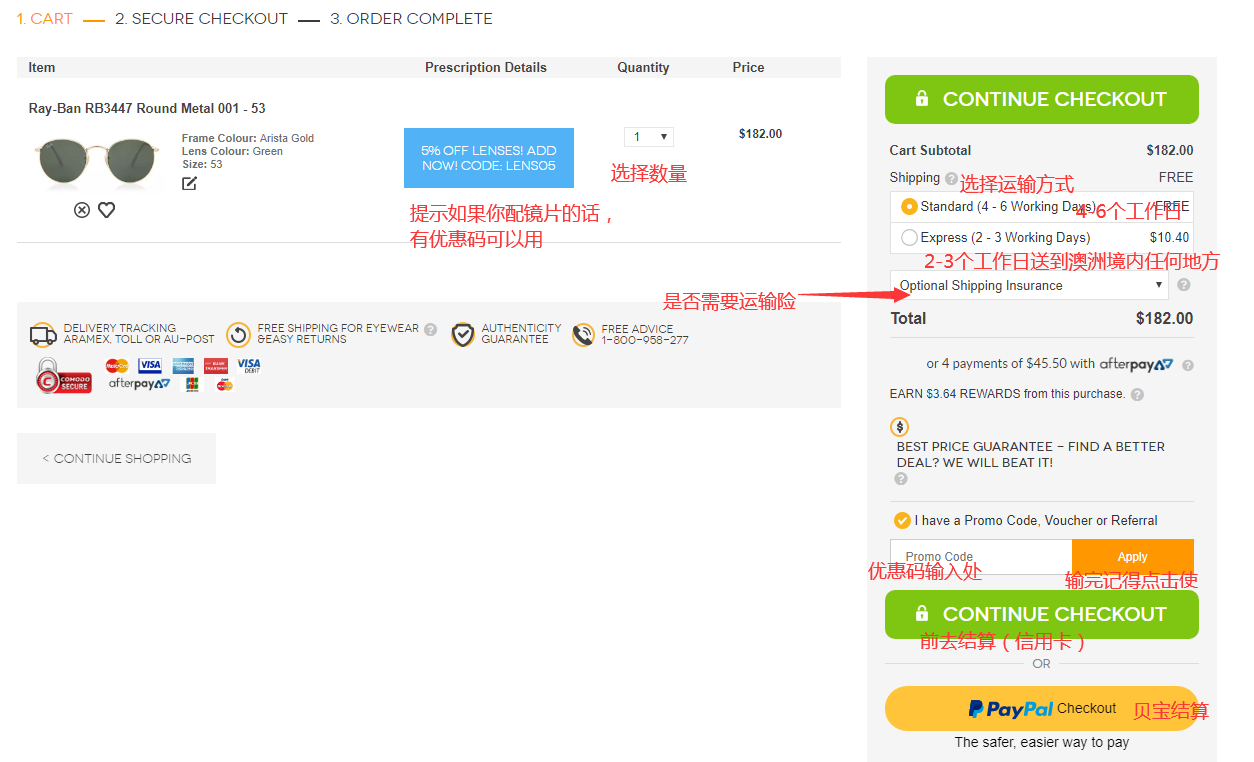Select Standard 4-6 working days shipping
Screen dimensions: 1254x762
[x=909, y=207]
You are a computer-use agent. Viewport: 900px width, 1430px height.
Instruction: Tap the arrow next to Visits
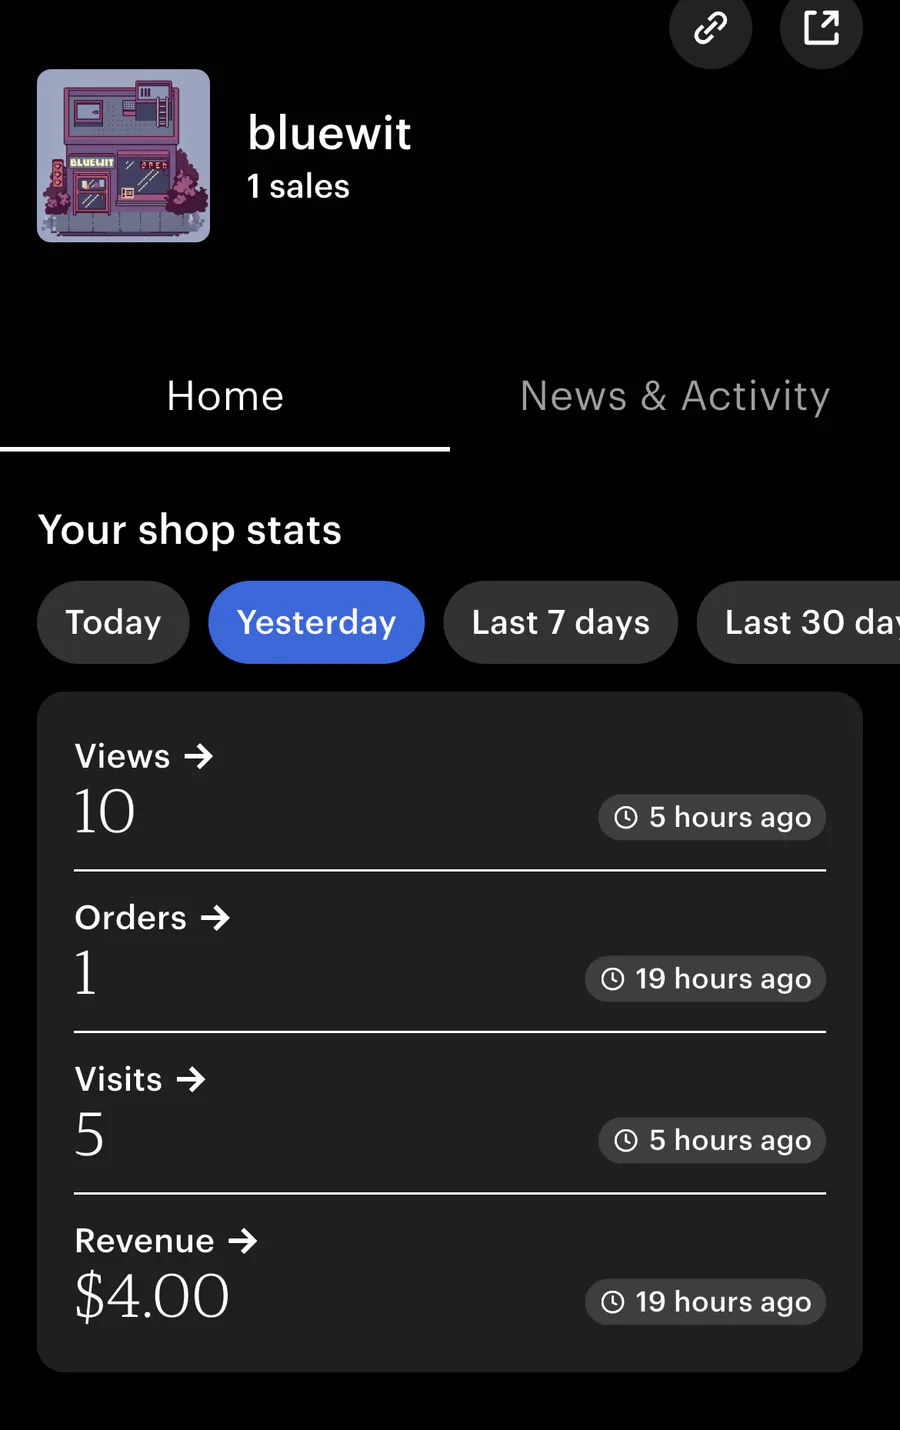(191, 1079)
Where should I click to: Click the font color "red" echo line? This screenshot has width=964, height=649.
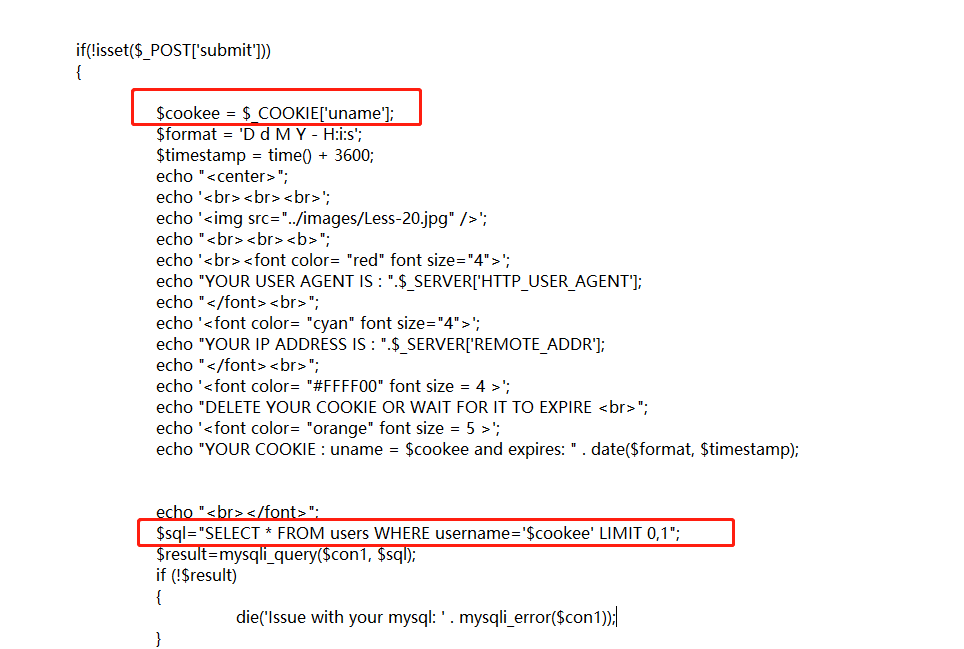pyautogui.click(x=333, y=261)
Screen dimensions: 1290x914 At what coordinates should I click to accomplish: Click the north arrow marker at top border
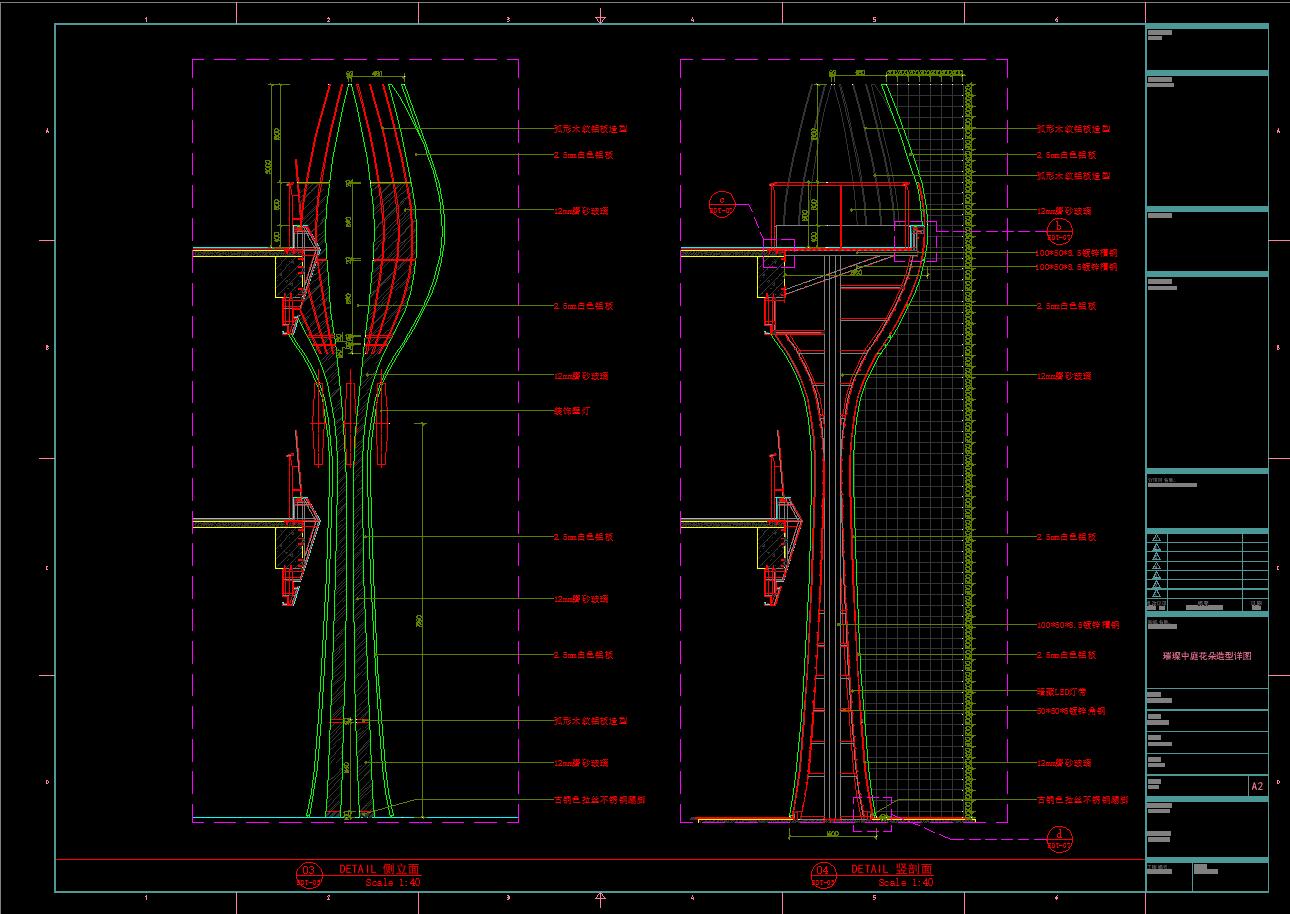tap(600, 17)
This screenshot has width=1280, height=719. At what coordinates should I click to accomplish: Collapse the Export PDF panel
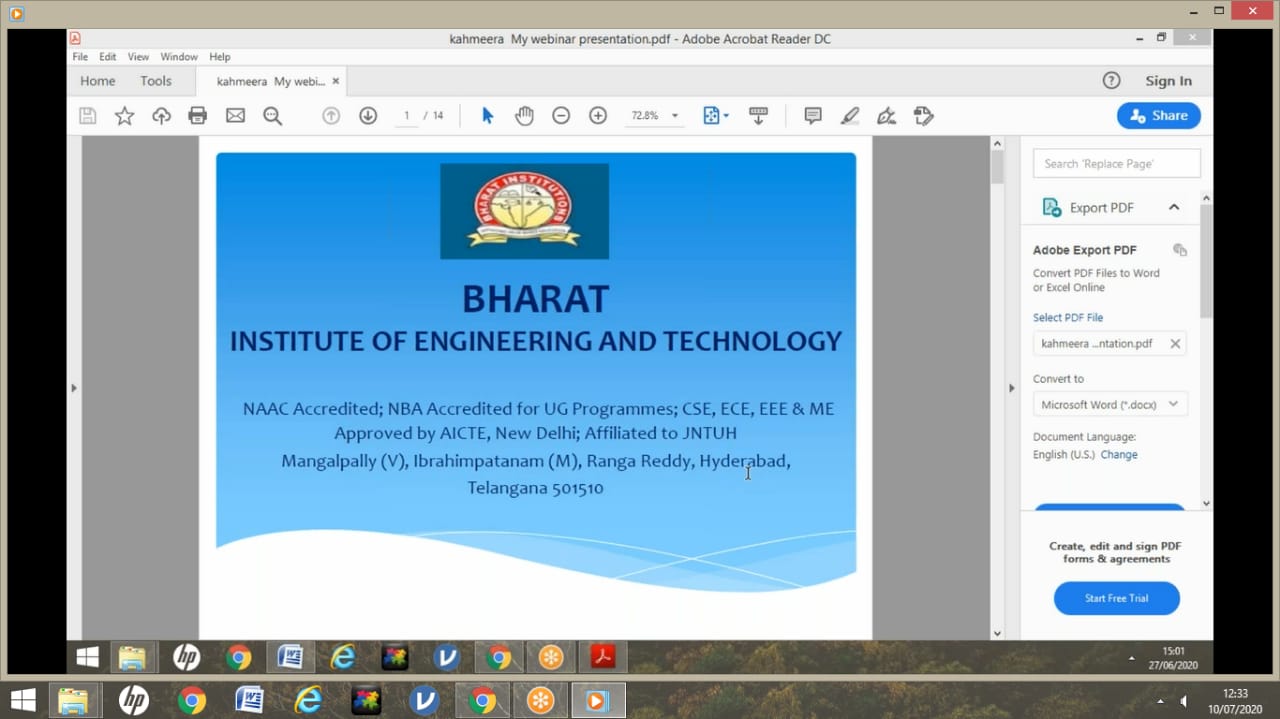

________________________________________

**What this task involves**
Beginning with the line that contains "Screen dimensions: 1290x914" and ending with the final line of the entries, every line must be copied exactly; the pictures must not.

**Output of the exercise**
Screen dimensions: 1290x914 At what coordinates should I click to accomplish: Click the north arrow marker at top border
tap(600, 17)
This screenshot has width=1280, height=719. At what coordinates should I click to accomplish: Collapse the Export PDF panel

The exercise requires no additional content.